Simon has been hoping all day that her husband will have returned from Brno — that by that simple development the whole situation will be defused.
Her husband has not returned from Brno.
She is waiting for them alone and they take their seats in the kitchen. Simon is hardly able to look at her. It was the same in the morning — he seemed frightened when he finally appeared, still moist from his interminable shower. She does not pay so much attention to him this evening, however. She talks more to Ferdinand, who seems keen to save his friend embarrassment and makes an effort to engage her, to draw her attention away from Simon, who does not speak at all until Ferdinand says, after only half an hour or so, ‘Well, we’re quite tired, I think — aren’t we, mate?’
Then Simon says, ‘Yes,’ and immediately stands up.
‘So we’ll be off to bed, I suppose,’ Ferdinand says, also standing.
She makes them have another slivovice, standing there, and then lets them leave.
—
Simon wakes the next morning to find Ferdinand not there. This is unusual. Usually it is Simon who wakes first. He listens, trying to hear voices from the kitchen, or the sound of the shower perhaps. There is nothing. Shadows from the tree outside the window move shiveringly on the wall. He pulls on his jeans, his T-shirt. He visits the fetid toilet — a flimsy door, ventilated at ankle level, in the windowless passage where the washing machine is.
Then he finds Ferdinand in the kitchen, sitting at the table, eating the sour yoghurt-like stuff she serves, which Simon does not like even with jam in it. Ferdinand is alone. ‘Morning,’ he says.
‘Where is she?’ Simon asks.
‘She’s around somewhere,’ Ferdinand says between spoonfuls of yoghurt.
‘You’ve seen her?’
Ferdinand just nods. Something strange about the way he does that.

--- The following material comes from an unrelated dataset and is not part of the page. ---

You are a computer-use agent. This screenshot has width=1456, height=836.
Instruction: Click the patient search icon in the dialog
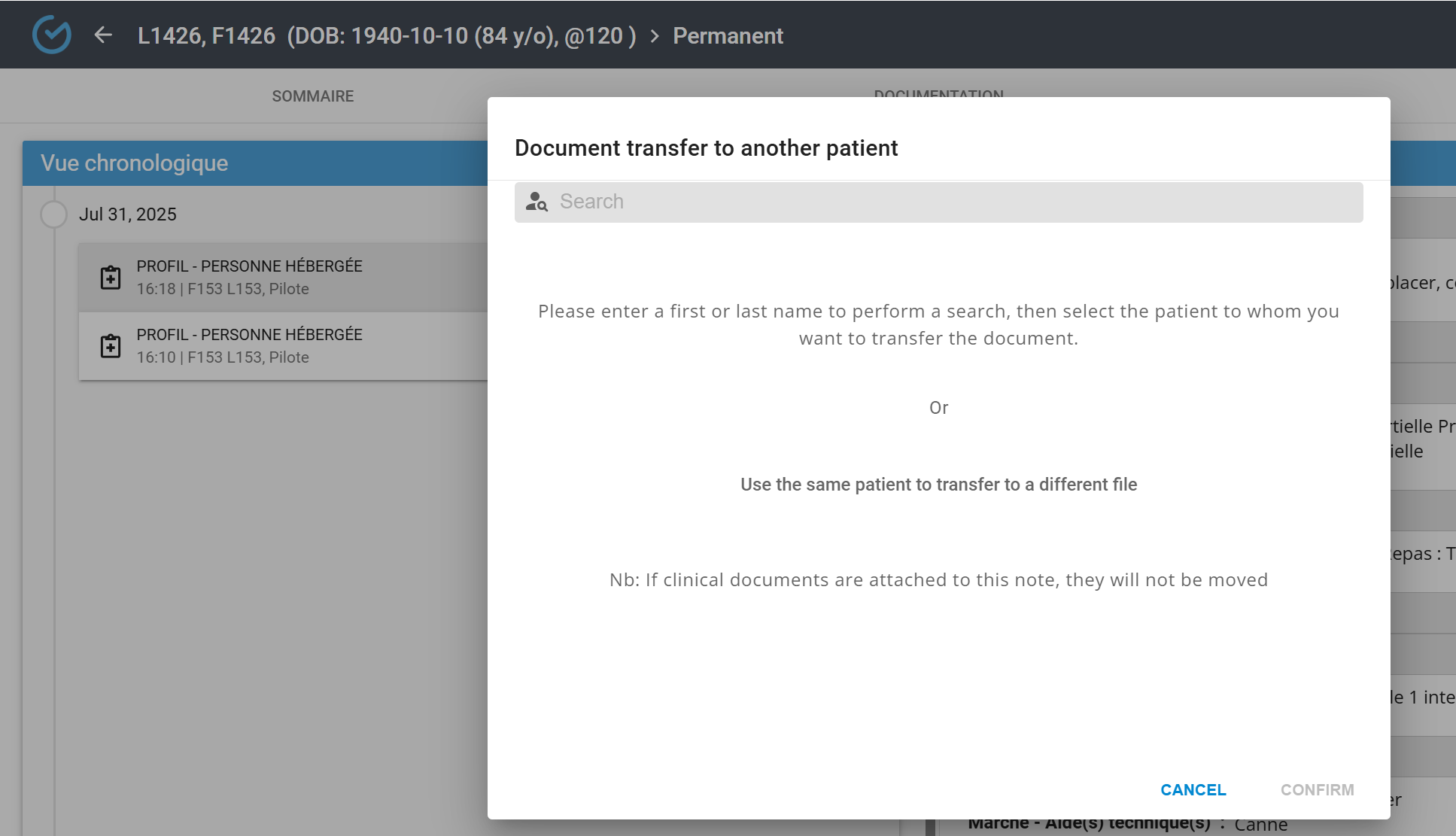[x=537, y=202]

‘You’re up early, aren’t you?’ Simon asks him.
‘Not really.’
‘How long have you been up?’
‘Uh.’ With the little spoon, not looking at his friend, Ferdinand scrapes the last out of the yoghurt pot. ‘Half an hour?’
‘Is there any coffee?’
‘She made some. It’s probably on the hob, isn’t it?’
Simon, at the hob, pours himself some. As he turns to take his seat again he sees something on the floor. Though it seems familiar, he is not sure what it is. Only as he sits down again does it strike him — it is her yellow dressing gown. Her dressing gown, there on the kitchen floor.
‘How’d you sleep?’ Ferdinand asks.
‘Okay.’
Ferdinand says, ‘You still want to leave today?’
‘Yes,’ Simon says.
Her dressing gown, there on the kitchen floor.
—
And then the train to Vienna. Ferdinand falls asleep immediately, as it leaves Prague, is snoring in his seat as it flows ker-thunking over points, and suburbs pass in the windows. Simon, awake, stands in the corridor and watches the landmarks of the city dwindle.
There is a strange sense of loss, a sense of loss without an obvious object.
He takes his seat.
He looks at his friend, sleeping opposite him, and for the first time he feels a sort of envy. That he…With her…If Ferdinand was willing to…And saw her…
Her dressing gown, there on the kitchen floor.
The Ambassadors makes him sleepy.
He puts it down.
He looks out the window, and the suburbs evaporate in front of his eyes.